Я до сих пор слышу маму и как стрекочет кинопроектор, а два шалопая из фильма, саксофонист с контрабасистом, спасаются от убийц, переодевшись в девушек…
Везде игры с переодеванием — в вертухаев, в бандитов, в начальников, в стариков и красавиц…
А вот и Мэрилин Монро запела глуховато и нежно — о любви…
Значит, так. Настал июнь 2016-го, и мы едем с моим неслучайным знакомым фотографом Анатолием на его маленьком «Пежо» по городу Соликамску. Я не была здесь лет тридцать. Из Перми доехали удивительно быстро, по новым мостам через широченные реки, по отличной трассе, не хуже немецкого автобана. Но Соликамск со времен моей молодости изменился не сильно. На подступах к окраинам города пошли громоздиться отвалы соляных шахт, замелькала путаница железнодорожных путей, проводов и трубопроводов, и заборы, заборы, заборы… А в центре Соликамска семь холмов, как в Риме, и на них Строгановские терема и церкви. Они все те же, но окрепли, помолодели, им вернули кровли, купола, кресты и колокола. А сотни одинаковых, совсем недавно новеньких пятиэтажных «хрущоб» постарели, кажется, лет на двести и скоро рухнут навсегда…

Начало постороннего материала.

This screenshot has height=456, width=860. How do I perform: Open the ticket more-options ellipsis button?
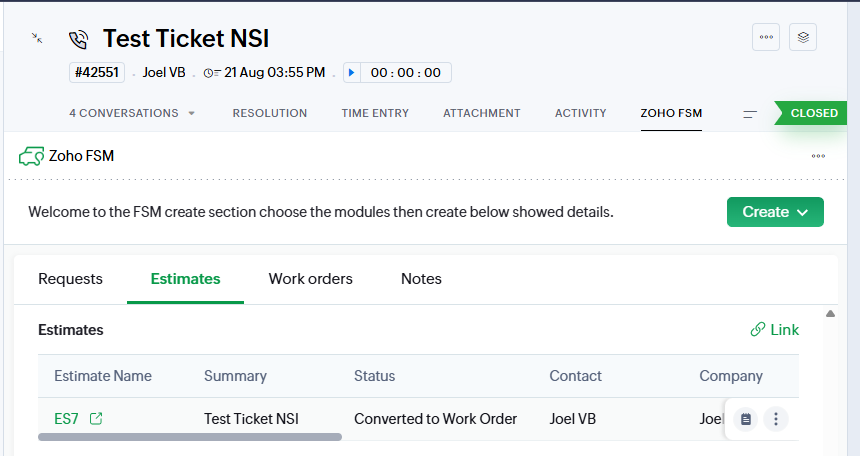click(766, 37)
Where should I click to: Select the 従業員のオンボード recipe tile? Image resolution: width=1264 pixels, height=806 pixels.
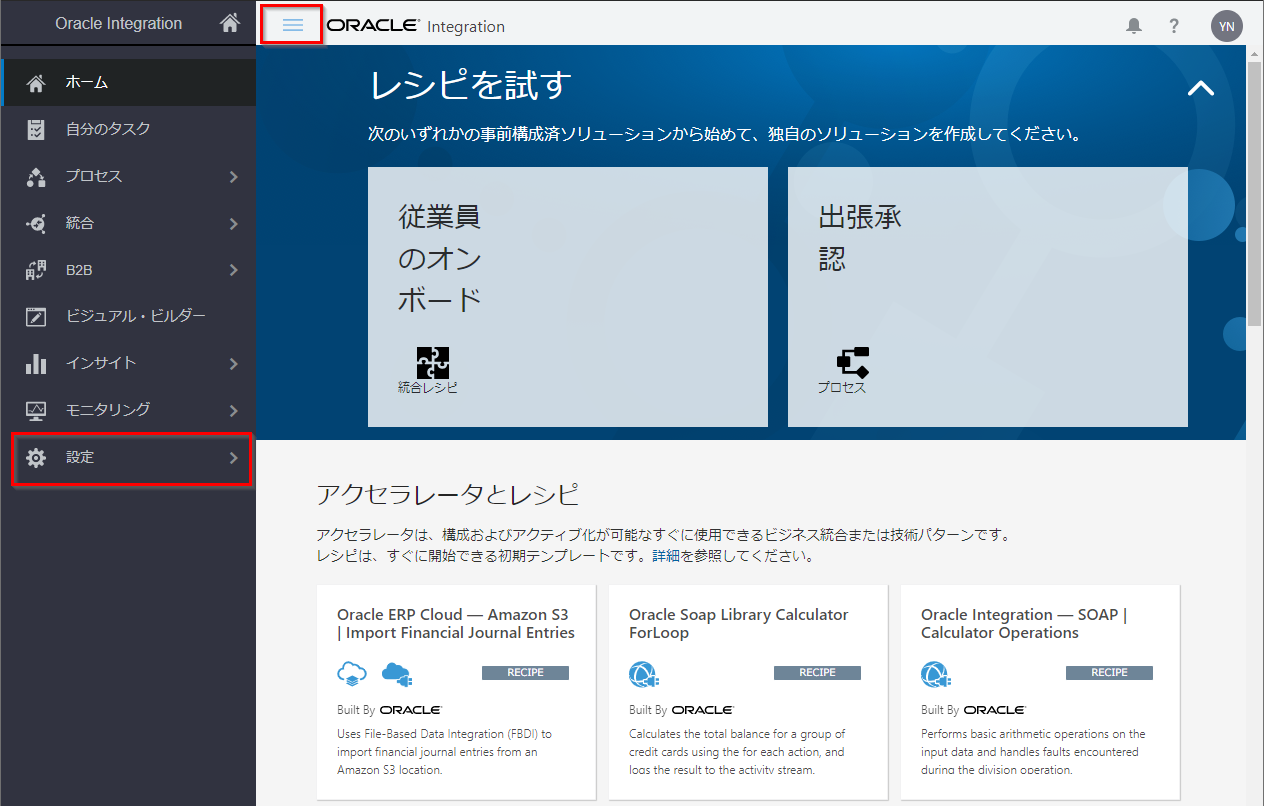pyautogui.click(x=567, y=296)
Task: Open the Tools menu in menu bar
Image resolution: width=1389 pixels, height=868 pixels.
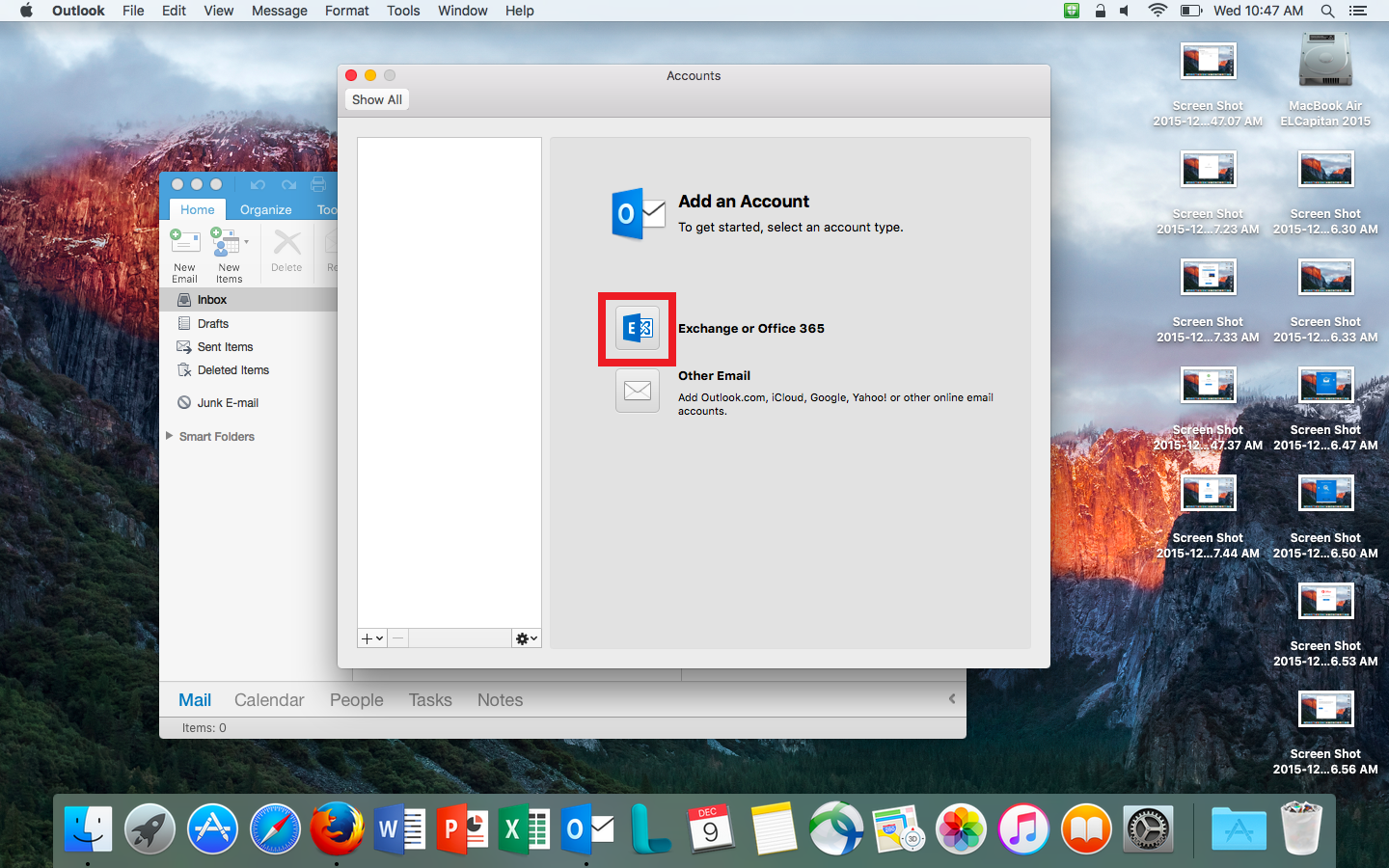Action: coord(403,11)
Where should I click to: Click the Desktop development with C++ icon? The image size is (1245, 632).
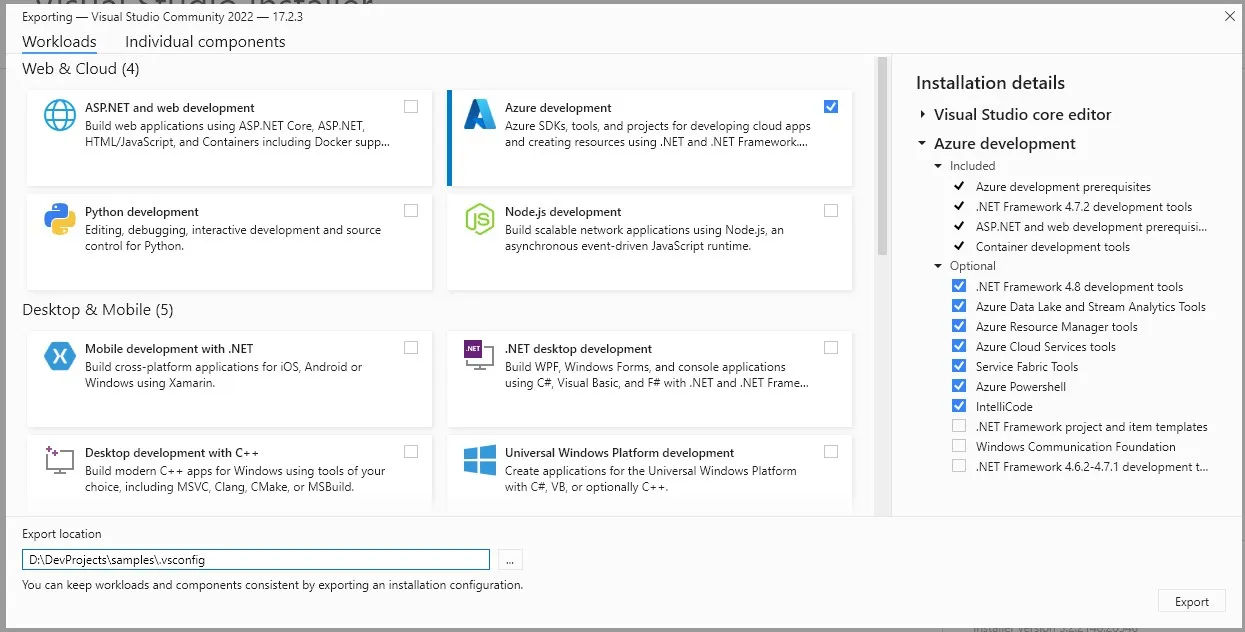[x=60, y=460]
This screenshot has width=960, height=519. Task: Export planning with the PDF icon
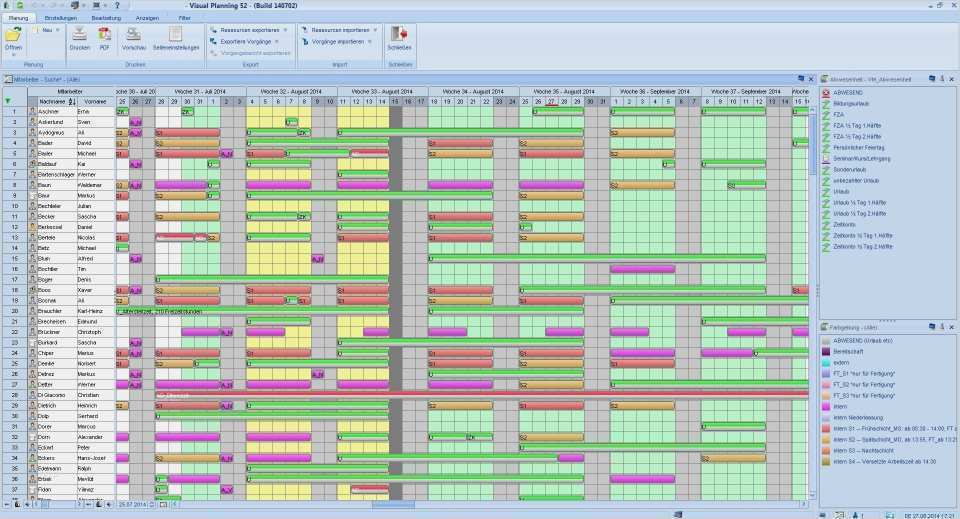tap(104, 34)
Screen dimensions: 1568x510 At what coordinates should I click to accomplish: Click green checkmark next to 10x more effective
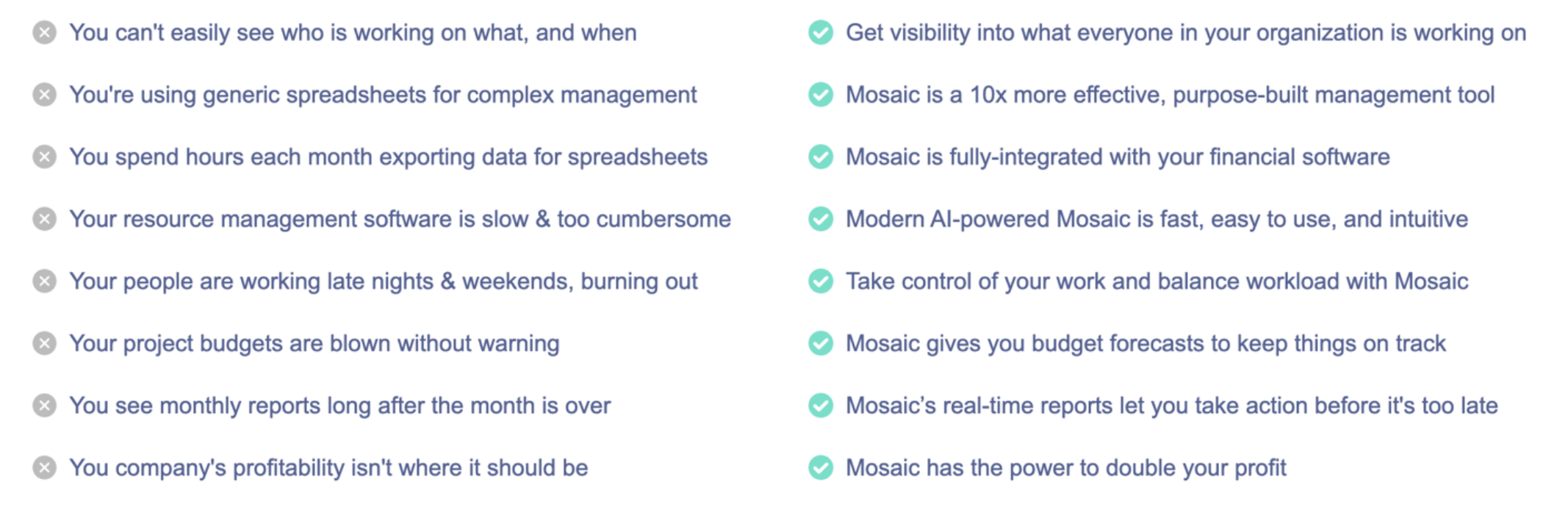pyautogui.click(x=821, y=95)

У Анатолия на коленях лежит цветной распечаток космической карты… она с сайта Мемориала. Все лагеря Советского Союза можно теперь на карте найти.
Как удивительно… как все, не меняясь, вдруг изменилось, а меняясь — не изменилось вовсе. Уму непостижимо…
День облачный, для июня душноватый, и дождиком пахнет. Мы сворачиваем с главной дороги. Пошли двухэтажные однотипные дома на два подъезда. Соликамск — большой город, не по населению, по площади. Он всегда из рабочих поселков состоял, соляных шахт, лагерных зон и предприятий «большой химии».
Мамино лагерное подразделение было «немецких кровей», как и окружающие дома лагерного начальства. Пленные немцы в конце войны зону п/я 33 первоначально для себя строили, да и поселок вокруг лагеря они же соорудили — для тех, кто их стеречь должен был. Пожили пленные в лагере года три-четыре, а потом их с богом домой в ГДР отпустили, а лагеря и поселки нам остались.